Os desafios no combate à ansiedade na sociedade contemporânea
Enviada em 17/06/2020
Na obra Utopia, do escritor inglês Thomas More, é caracterizada uma sociedade perfeita, na qual o corpo padronizava-se pela ausência de problema. No entanto, a realidade retratada no Brasil contemporâneo é contrária daquela imaginada pelo autor, em que a os desafios no combate à ansiedade dificulta na construção de um país melhor. Nesse sentido, esse cenário antagônico é fruto da omissão estatal e das mídias digitais.
Com efeito, as redes sociais é um um meio de propagar diversas informações e notícias. No entanto, grande parte da sociedade usa para impôr um padrão inalcançável. Assim, segundo dados divulgado pela OMS, 18,6 milhões de brasileiros sofrem de ansiedade, bem como é caracterizada pela “Modernidade líquida” do sociólogo polonês, Zygmunt Bauman, na qual o capitalismo é uma das principais características -e o maior conflito- da sociedade pós-moderna. Desse modo, a busca pelo inalcançado é convertido em ansiedade na população.
Outrossim, é fato que omissão estatal frente à propagação de ações efetivas para conscientização de medidas para o combate à ansiedade colabora para a desordem. Ademais, para o escritor Gilberto Dismenstein, tal fato é transcritos nas ideias de “Cidadãos de Papel” , uma vez que o poder público não garante direitos básicos, como o direito à informação previsto no artigo 5 da Constituição. Em síntese, isso acontece porque os governos Federais e Municipais não realizam campanhas efetivas para promover informações para ajudar a combater à ansiedade na sociedade contemporânea.

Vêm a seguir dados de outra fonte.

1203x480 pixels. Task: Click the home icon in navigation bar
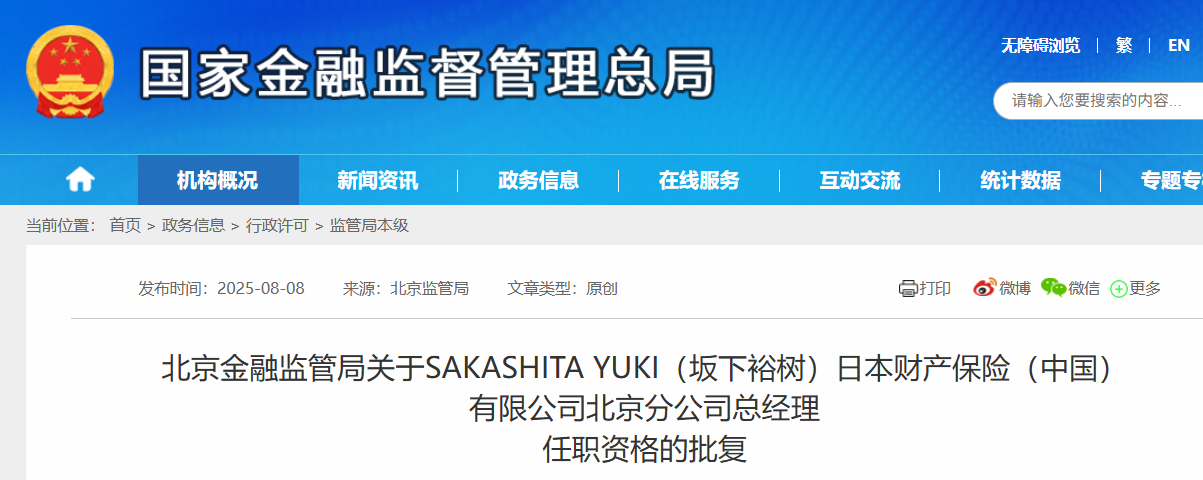80,180
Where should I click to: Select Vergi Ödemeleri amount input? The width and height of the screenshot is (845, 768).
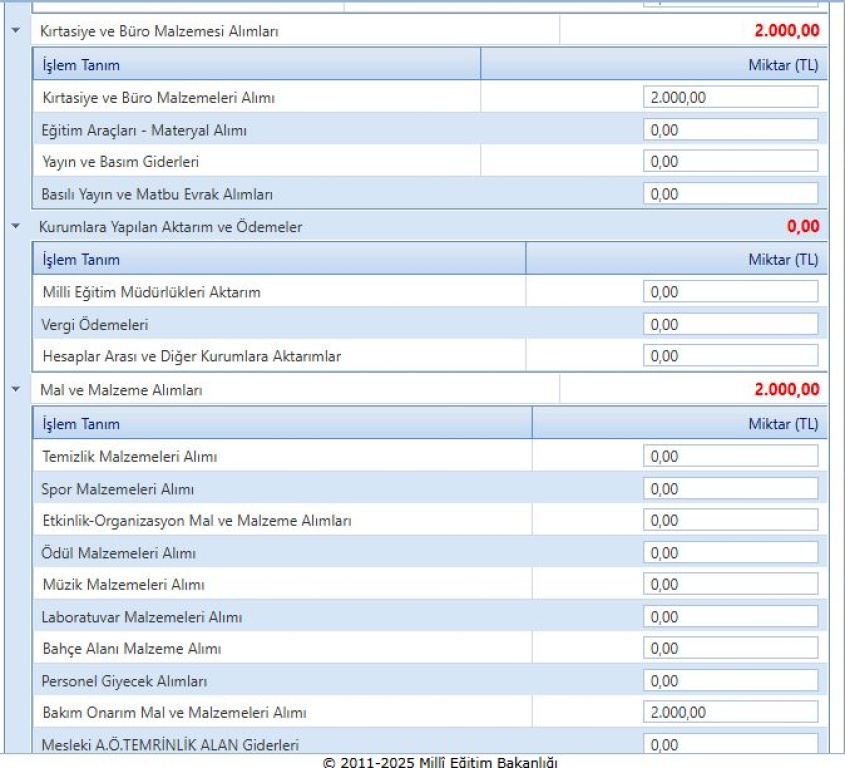tap(730, 324)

Portanto, medidas devem ser tomadas para mitigar o problema. Logo, as escolas, em parcerias com as famílias, devem inserir a discussão sobre ansiedade, tanto no ambiente doméstico, quanto estudantil, por meio de palestras socioeducativas, com a participação de professores e psicólogos, que debatam acerca de como prevenir e ajudar nas crises de ansiedade, com o intuito de desenvolver, desde a infância, as informações necessárias para passar por essa situação. Além disso, cabe a CONAR, Conselho Nacional de Autorregulamentação Publicitária, fiscalizar os comerciais das empresas privadas que influenciam de forma direta -ou indireta- um padrão de consumo, por intermédio de punições para aquelas empresas que não cumprirem, com o objetivo de controlar o capitalismo. Assim sendo, o mundo se aproximará dos pensamentos de More.